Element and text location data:

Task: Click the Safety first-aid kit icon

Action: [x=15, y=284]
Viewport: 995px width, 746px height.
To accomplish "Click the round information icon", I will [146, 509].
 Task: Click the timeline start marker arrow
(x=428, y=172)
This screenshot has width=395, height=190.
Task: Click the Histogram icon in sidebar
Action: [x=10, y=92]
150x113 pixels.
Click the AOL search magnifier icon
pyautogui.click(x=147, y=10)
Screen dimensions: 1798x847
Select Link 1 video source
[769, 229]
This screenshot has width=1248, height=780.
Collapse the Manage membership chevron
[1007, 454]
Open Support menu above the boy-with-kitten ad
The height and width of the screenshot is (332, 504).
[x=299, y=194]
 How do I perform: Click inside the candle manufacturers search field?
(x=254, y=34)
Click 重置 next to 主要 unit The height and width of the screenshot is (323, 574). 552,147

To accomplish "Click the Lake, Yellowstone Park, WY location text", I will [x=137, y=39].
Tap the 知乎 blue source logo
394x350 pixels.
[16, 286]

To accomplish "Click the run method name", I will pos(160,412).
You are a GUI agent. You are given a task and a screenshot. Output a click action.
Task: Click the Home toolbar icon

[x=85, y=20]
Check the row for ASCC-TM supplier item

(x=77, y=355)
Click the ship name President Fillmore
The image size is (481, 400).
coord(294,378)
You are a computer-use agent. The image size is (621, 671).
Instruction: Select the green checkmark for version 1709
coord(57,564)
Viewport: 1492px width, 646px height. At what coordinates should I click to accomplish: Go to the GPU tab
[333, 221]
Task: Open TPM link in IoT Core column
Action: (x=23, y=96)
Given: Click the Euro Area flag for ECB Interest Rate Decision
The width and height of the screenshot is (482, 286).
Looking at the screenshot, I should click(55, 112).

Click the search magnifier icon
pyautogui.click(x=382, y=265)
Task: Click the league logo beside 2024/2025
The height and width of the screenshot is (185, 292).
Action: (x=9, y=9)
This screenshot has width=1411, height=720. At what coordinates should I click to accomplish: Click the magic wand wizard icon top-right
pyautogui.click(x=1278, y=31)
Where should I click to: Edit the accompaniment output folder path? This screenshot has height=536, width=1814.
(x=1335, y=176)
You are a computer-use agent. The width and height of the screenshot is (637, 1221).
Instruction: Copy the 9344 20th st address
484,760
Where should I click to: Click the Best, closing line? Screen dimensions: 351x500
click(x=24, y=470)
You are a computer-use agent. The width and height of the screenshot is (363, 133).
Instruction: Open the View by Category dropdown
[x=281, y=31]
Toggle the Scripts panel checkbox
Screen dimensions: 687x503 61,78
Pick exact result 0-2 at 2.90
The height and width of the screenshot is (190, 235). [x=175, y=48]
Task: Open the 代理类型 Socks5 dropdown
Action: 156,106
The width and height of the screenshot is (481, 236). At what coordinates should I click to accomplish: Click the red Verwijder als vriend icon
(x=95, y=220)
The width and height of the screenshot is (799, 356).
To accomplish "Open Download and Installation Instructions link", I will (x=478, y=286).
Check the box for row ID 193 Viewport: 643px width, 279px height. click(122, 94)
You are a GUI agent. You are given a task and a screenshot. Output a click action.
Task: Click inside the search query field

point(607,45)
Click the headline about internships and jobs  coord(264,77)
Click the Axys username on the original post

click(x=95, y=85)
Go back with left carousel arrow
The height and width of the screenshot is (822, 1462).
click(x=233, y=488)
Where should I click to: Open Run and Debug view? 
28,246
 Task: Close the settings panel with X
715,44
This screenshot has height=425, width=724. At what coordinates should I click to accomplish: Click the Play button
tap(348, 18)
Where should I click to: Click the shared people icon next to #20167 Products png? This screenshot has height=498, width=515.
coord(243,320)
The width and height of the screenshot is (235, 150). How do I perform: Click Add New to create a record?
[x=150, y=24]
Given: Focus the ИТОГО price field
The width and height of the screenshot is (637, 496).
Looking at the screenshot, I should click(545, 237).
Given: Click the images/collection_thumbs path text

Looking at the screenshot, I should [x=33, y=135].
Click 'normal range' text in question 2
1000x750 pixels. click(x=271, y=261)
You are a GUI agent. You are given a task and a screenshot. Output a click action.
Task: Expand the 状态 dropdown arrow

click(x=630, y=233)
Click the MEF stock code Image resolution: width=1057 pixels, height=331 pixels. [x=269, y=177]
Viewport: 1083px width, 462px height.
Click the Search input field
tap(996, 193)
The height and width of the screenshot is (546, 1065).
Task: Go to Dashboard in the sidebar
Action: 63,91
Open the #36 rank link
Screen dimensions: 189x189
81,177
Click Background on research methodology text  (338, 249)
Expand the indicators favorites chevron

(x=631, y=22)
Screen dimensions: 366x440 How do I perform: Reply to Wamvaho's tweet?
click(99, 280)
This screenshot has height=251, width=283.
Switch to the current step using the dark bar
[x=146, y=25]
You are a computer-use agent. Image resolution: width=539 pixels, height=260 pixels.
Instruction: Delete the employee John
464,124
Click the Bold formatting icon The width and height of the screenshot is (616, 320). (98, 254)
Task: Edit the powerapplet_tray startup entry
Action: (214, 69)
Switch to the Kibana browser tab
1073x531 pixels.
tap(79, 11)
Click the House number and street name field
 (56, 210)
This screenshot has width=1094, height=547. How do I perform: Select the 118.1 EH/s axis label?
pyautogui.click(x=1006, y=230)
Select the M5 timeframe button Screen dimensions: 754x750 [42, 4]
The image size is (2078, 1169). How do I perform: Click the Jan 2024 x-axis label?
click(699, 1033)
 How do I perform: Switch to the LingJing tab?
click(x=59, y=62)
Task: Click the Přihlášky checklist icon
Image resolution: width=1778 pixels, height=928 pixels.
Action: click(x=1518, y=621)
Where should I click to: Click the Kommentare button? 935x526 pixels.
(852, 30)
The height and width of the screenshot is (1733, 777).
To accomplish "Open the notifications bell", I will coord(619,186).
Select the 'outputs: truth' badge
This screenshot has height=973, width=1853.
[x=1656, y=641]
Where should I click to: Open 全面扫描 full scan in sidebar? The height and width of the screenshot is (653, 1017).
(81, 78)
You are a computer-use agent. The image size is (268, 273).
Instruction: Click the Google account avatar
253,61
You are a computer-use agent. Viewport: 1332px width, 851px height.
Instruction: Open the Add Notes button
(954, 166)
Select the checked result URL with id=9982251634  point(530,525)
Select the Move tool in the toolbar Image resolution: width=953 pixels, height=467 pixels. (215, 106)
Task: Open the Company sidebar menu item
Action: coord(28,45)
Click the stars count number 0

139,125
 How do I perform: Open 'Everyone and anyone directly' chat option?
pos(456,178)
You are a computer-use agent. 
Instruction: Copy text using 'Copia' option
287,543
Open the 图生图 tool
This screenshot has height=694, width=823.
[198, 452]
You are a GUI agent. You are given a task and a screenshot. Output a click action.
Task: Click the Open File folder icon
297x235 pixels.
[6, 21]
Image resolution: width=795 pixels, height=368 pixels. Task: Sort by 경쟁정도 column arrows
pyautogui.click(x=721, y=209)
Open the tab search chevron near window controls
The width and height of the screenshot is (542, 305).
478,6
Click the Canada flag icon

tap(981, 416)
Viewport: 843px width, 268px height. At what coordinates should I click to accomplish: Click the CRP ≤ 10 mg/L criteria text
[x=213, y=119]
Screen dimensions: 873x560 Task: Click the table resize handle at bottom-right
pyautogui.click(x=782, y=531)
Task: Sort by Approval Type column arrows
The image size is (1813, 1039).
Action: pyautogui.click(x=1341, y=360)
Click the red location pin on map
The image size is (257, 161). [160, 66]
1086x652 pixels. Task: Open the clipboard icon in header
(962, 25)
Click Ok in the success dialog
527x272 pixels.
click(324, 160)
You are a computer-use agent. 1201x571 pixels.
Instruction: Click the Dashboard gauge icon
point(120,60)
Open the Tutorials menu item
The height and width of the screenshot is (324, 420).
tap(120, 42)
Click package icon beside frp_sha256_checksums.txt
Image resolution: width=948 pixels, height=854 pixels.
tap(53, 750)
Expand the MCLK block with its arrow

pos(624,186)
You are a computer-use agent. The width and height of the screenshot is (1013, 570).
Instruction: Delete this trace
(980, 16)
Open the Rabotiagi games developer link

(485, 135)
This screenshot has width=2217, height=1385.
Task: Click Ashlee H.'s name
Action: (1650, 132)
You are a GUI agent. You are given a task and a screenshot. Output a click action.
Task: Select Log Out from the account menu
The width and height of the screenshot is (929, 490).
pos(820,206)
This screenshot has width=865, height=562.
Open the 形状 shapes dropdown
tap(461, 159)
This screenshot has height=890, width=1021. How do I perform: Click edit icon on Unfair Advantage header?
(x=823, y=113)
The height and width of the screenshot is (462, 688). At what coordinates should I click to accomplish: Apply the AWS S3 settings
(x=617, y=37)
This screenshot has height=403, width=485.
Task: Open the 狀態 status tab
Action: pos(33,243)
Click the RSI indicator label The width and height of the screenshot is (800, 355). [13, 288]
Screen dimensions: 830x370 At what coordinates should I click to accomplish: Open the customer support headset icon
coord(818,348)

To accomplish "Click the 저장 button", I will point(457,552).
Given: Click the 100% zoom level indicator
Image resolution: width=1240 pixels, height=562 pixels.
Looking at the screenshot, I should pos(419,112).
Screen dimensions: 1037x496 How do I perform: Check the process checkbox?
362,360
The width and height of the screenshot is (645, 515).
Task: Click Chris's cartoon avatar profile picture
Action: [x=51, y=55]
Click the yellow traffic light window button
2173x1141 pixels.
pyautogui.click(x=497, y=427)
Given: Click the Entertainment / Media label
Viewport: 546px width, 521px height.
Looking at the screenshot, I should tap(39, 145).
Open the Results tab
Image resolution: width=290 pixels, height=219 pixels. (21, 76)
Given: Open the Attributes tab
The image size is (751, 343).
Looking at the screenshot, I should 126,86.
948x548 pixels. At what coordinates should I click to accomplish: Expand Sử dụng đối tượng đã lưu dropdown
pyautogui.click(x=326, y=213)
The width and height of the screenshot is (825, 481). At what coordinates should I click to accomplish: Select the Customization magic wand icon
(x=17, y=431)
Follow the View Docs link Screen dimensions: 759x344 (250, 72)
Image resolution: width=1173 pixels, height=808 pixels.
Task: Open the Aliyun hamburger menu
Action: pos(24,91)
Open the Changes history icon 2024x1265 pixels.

# [Stated problem]
Copy out everything in the records above, from the line that contains "Viewport: 1492px width, 646px" down to the line that contains "click(x=24, y=470)", including both of those lines.

# [Task output]
Viewport: 1492px width, 646px height. At what coordinates should I click to accomplish: Go to the GPU tab
[333, 221]
Task: Open TPM link in IoT Core column
Action: (x=23, y=96)
Given: Click the Euro Area flag for ECB Interest Rate Decision
The width and height of the screenshot is (482, 286).
Looking at the screenshot, I should click(55, 112).

Click the search magnifier icon
pyautogui.click(x=382, y=265)
Task: Click the league logo beside 2024/2025
The height and width of the screenshot is (185, 292).
Action: (x=9, y=9)
This screenshot has width=1411, height=720. At what coordinates should I click to accomplish: Click the magic wand wizard icon top-right
pyautogui.click(x=1278, y=31)
Where should I click to: Edit the accompaniment output folder path? This screenshot has height=536, width=1814.
(x=1335, y=176)
You are a computer-use agent. The width and height of the screenshot is (637, 1221).
Instruction: Copy the 9344 20th st address
484,760
Where should I click to: Click the Best, closing line? Screen dimensions: 351x500
click(x=24, y=470)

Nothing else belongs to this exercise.